What I had in my hands was Mono, a ramshackle collection that sounded more like the Replacements in spirit than anything Westerberg had recorded in the previous decade. The album was full of pseudonyms for the players, so rumors instantly swirled that Westerberg, Chris Mars and Tommy Stinson had recorded this album. Those rumors weren’t exactly denied by Westerberg, though as it would turn out, he was the sole architect, sloppy drumming and all, of the album. Dropped from Capitol, he had retreated to the basement of his house and put together an envigorating, genius affirming set of songs that was everything, energy wise, people had missed. “High Times,” “Silent Film Star” and “Eyes Like Sparks” all gleam with a snarky, smirking humor and a young, loud and snotty feel to the music. The record cruises by in 35 minutes was a refreshing shot of energy to a career that seemed stalled.

And then, two months later, came Stereo. The album was packaged with the Mono record as a two-CD set, but represented a fascinating and engaging mixture of Mono‘s lo-fi work ethic and Suicaine Gratifaction‘s lyrically introverted themes. The result was one of the most emotionally resonant records of Westerberg’s career, solo or band.

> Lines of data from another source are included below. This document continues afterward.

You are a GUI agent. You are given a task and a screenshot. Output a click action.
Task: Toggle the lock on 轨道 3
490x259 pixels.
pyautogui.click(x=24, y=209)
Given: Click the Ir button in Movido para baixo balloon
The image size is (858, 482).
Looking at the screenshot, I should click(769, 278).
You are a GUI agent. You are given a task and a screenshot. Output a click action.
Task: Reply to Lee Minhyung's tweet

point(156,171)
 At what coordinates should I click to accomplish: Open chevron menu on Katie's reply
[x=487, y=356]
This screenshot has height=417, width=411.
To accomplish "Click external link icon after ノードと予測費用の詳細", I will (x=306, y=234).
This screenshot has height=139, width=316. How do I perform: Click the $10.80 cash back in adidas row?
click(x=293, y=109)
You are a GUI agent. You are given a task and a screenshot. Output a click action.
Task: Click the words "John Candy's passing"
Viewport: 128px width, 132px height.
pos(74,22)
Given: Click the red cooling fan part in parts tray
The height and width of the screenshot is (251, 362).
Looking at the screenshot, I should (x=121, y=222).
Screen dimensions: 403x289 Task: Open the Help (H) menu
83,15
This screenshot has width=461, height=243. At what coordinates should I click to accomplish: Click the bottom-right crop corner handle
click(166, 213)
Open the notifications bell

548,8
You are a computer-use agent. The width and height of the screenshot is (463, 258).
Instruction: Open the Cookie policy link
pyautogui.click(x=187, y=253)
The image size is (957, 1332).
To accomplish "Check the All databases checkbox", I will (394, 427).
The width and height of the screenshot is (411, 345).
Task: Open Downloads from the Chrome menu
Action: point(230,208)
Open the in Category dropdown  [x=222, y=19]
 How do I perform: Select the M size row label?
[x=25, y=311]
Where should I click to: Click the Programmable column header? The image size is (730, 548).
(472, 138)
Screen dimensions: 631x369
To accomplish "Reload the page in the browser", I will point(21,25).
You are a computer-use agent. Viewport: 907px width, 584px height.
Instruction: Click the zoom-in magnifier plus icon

Westerberg grabbed long-time fans of his knack for wordplay on the album’s opening line. “Baby learns to crawl / watching daddy’s skin,” he sings in the nasal whine that has become so much more prominent in his later work. And it’s the mature discomfort of Westerberg’s lyrics that dominate the album. “Got You Down,” with its invocation of Harry Houdini and Rudolph Valentino, serves as a mirror image of Mono‘s “Silent Film Star.” “He don’t know nothin’, girl / but he’s got you down.” Later on, “Let The Bad Times Roll” echoes the ‘just add water’ lyrical theme (both stated and implied) of “Dirt into Mud” and “No Place for You.” It also delivers the album’s most crushing and affecting lyrical line: “Just add water / I’m disappointed / just like my father / I miss the point.” It’s a line with weight and humor and self-deprecation – the hallmarks of Westerberg’s best writing.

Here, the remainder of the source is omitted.